#### [WHAT THIS TASK INVOLVES]
From the listing below, give again exactly the lines from the line with "Where should I click to: Open" to the line with "Toggle the Overspent legend series", ends included, without any pictures.

#### [DATASET EXCERPTS]
++++++

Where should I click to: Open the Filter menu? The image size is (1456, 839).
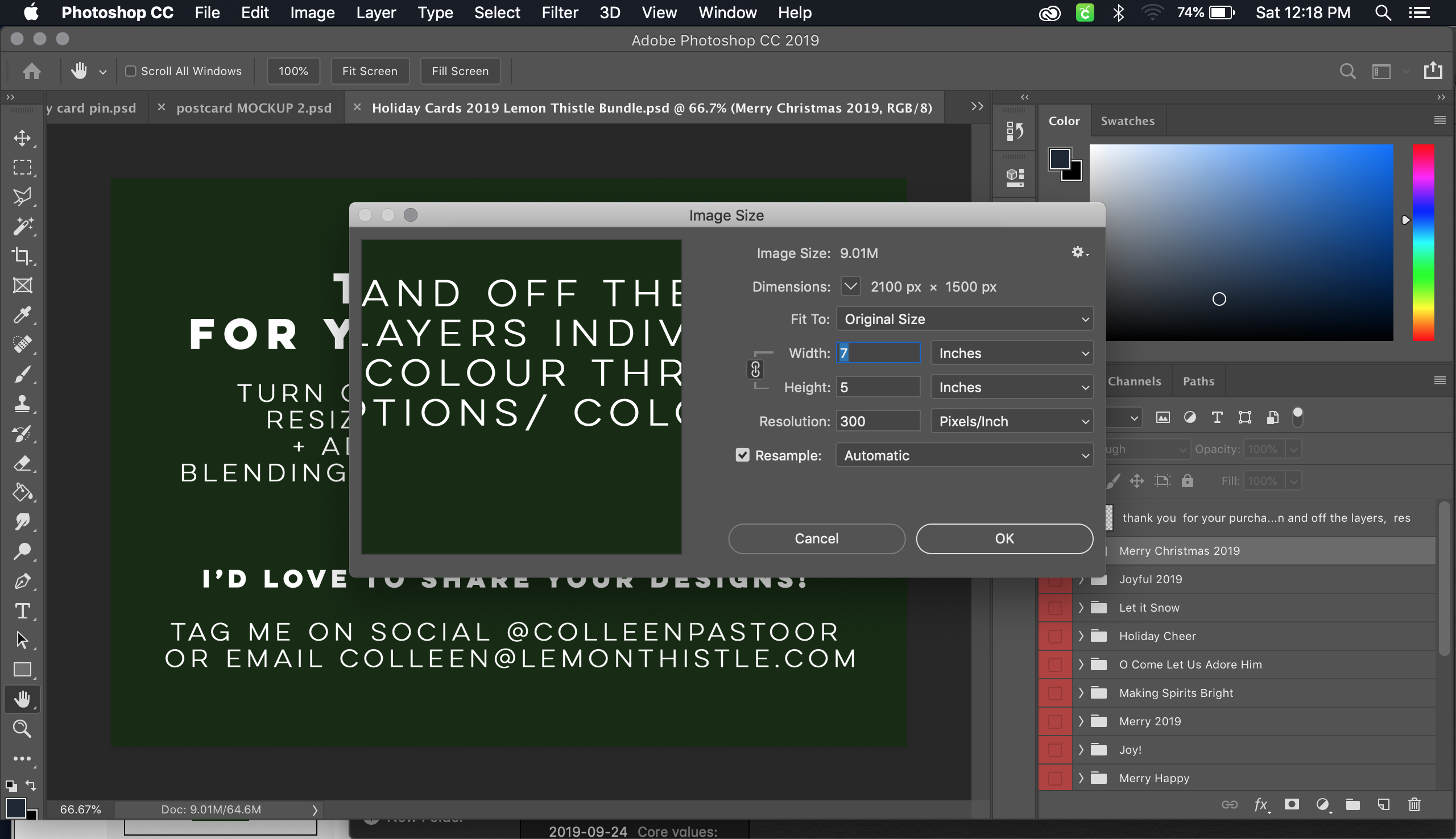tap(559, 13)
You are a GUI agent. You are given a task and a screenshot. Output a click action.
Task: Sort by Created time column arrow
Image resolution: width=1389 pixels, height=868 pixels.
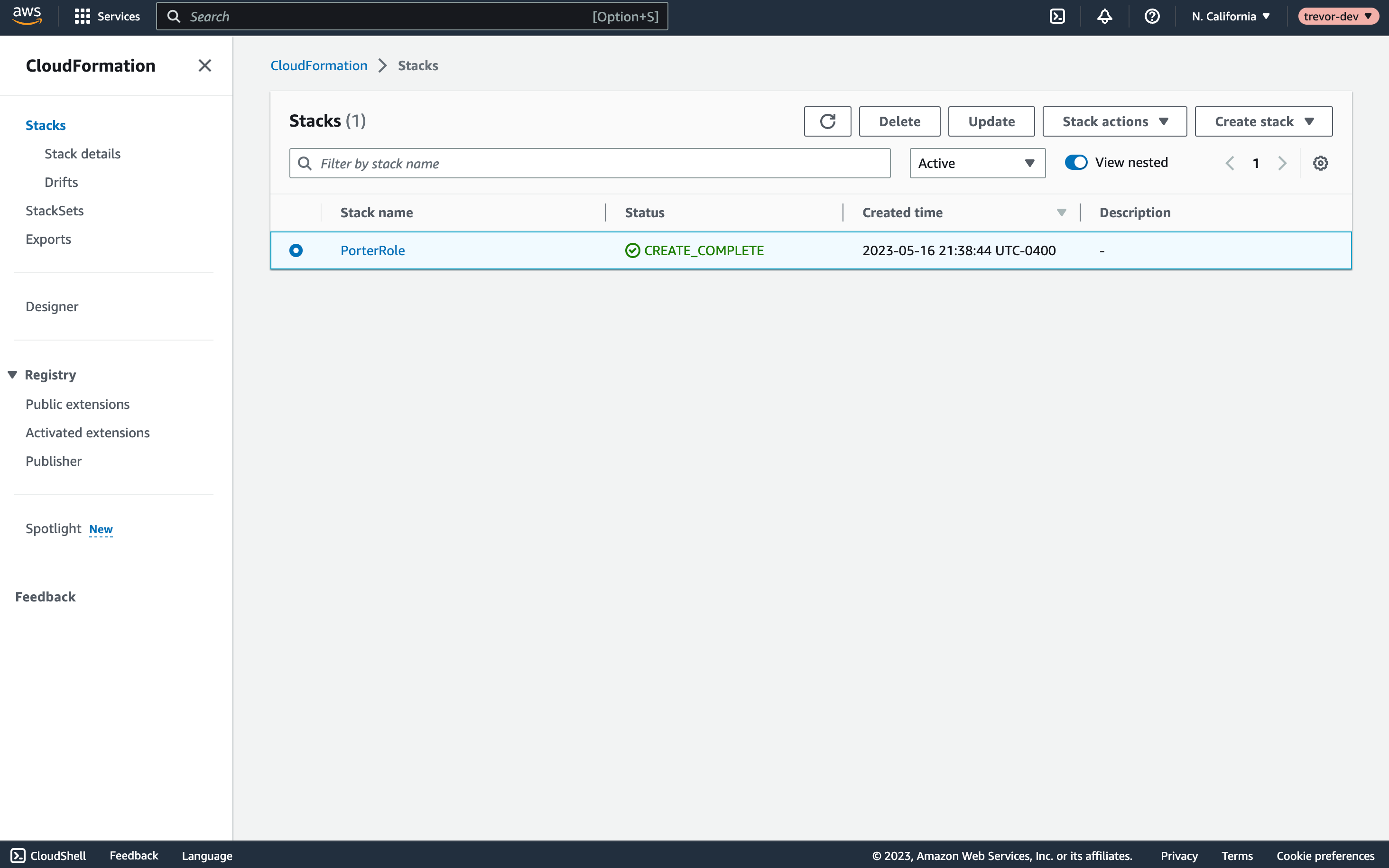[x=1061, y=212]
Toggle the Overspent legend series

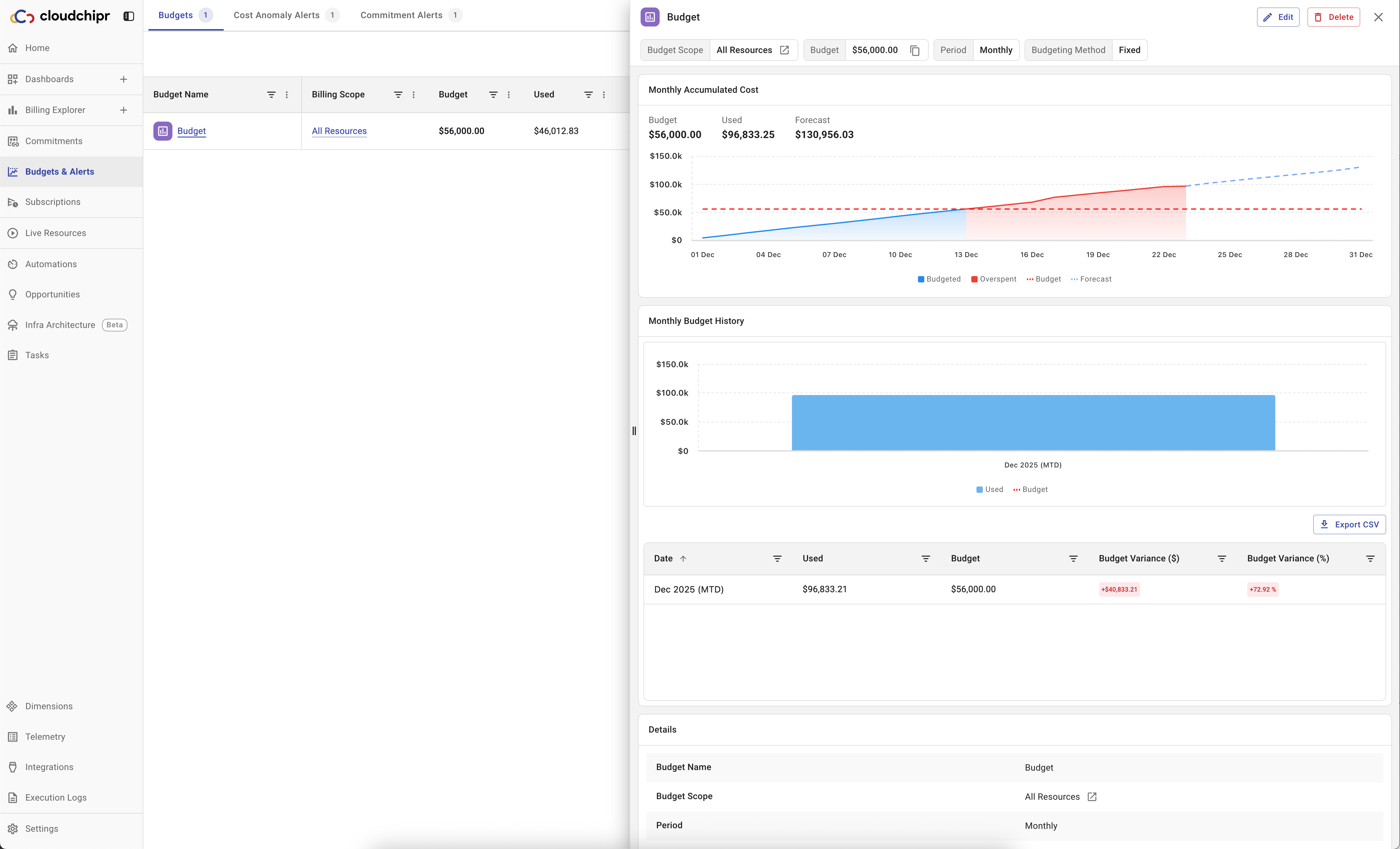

++++++

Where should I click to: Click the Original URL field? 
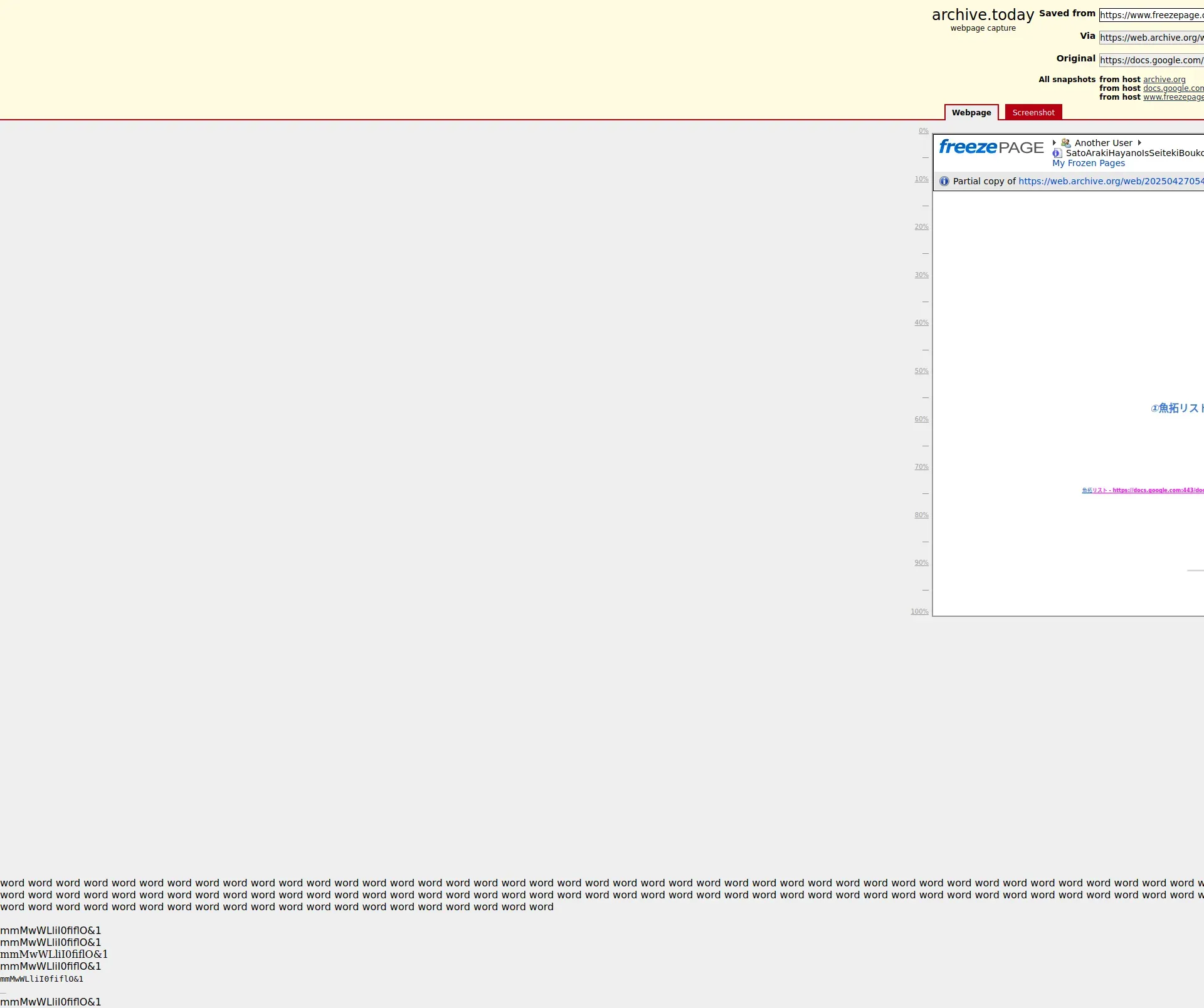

++++++

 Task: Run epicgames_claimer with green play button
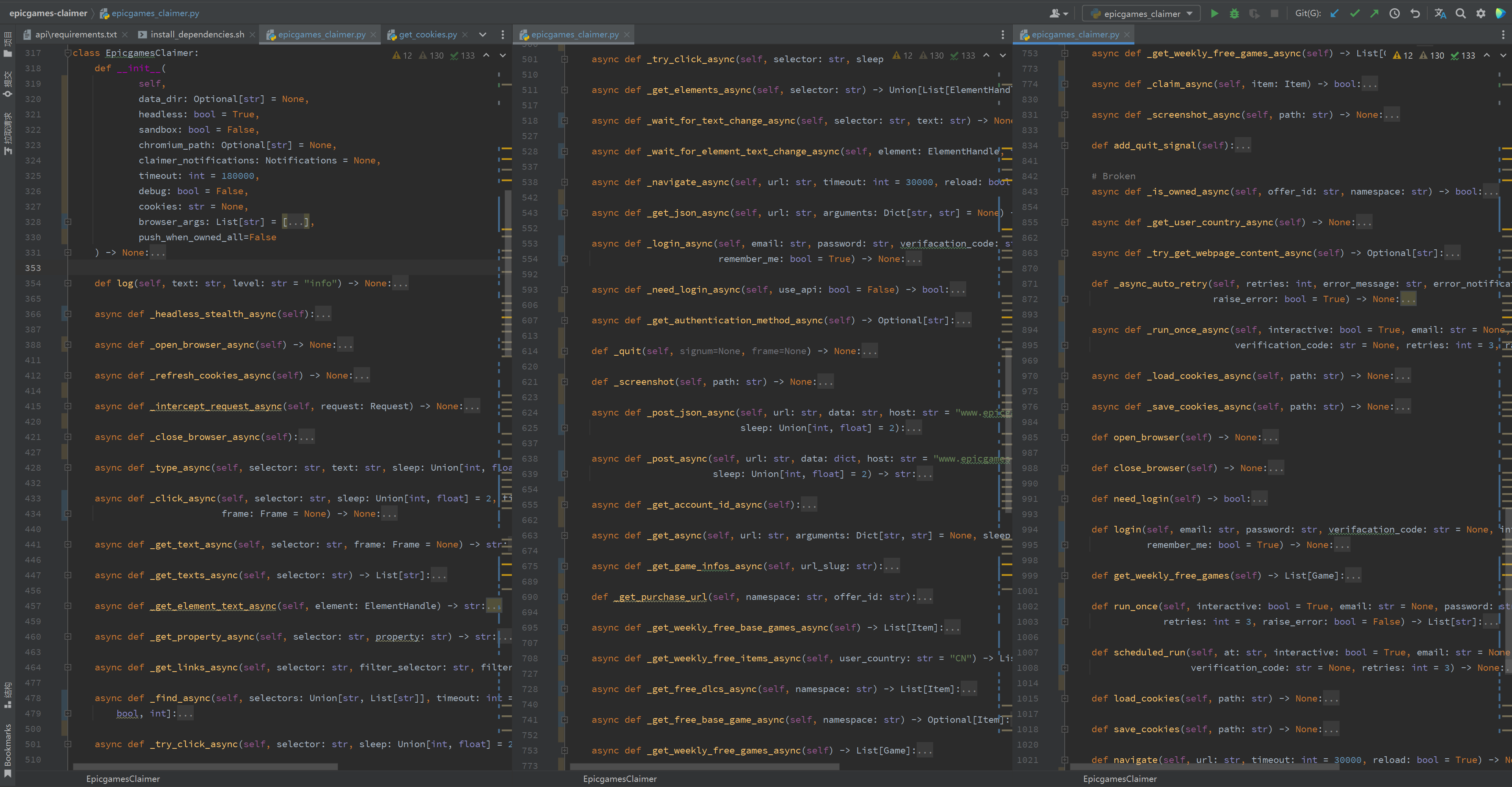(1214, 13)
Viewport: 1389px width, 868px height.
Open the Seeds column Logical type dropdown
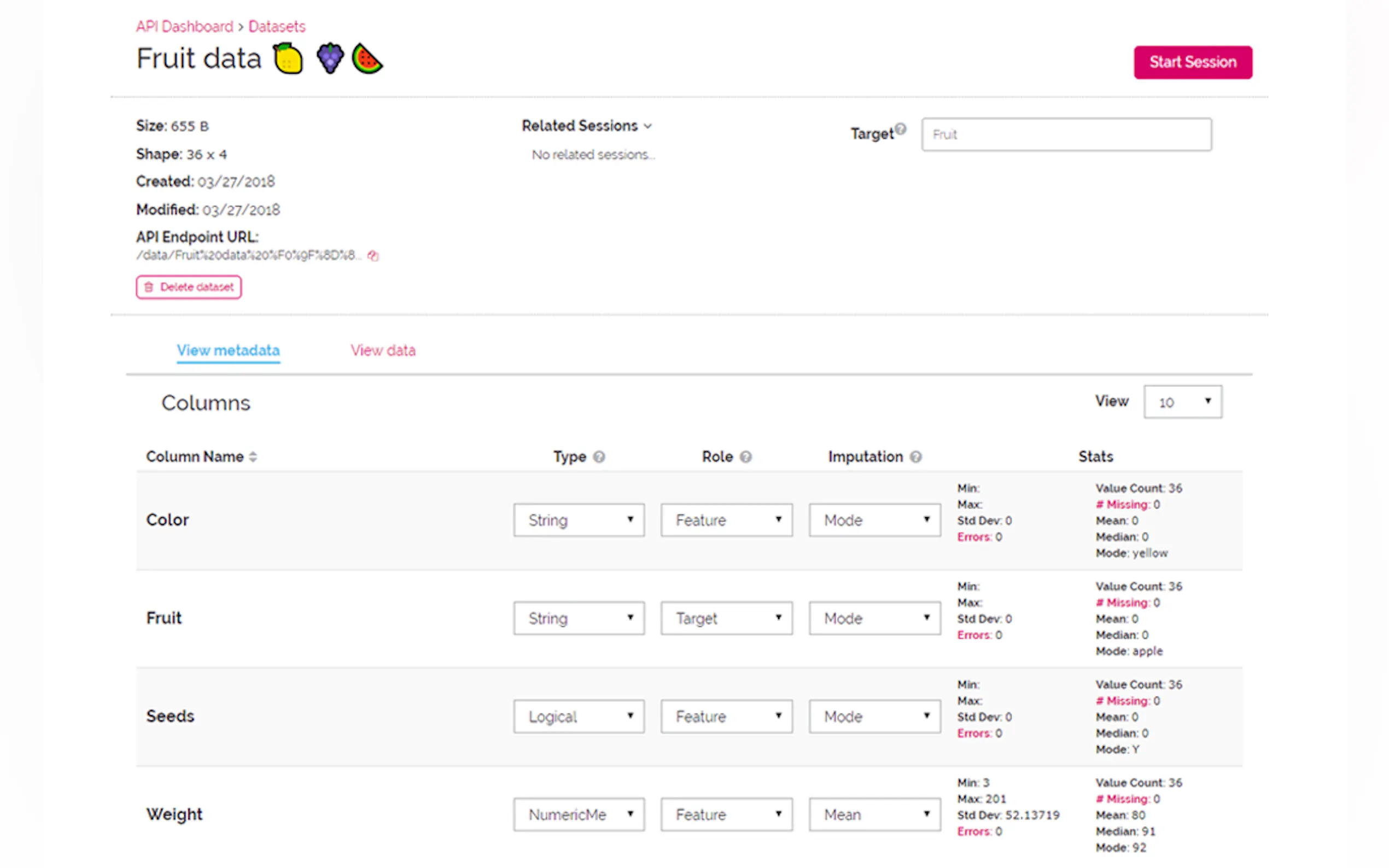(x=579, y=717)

++++++

#### [RESPONSE TO THE TASK]
Where should I click to: Open the Filter menu? The image size is (1456, 839).
tap(559, 13)
You are a GUI agent. You are given a task and a screenshot. Output a click action.
Task: Sort by Created time column arrow
Image resolution: width=1389 pixels, height=868 pixels.
[x=1061, y=212]
Toggle the Overspent legend series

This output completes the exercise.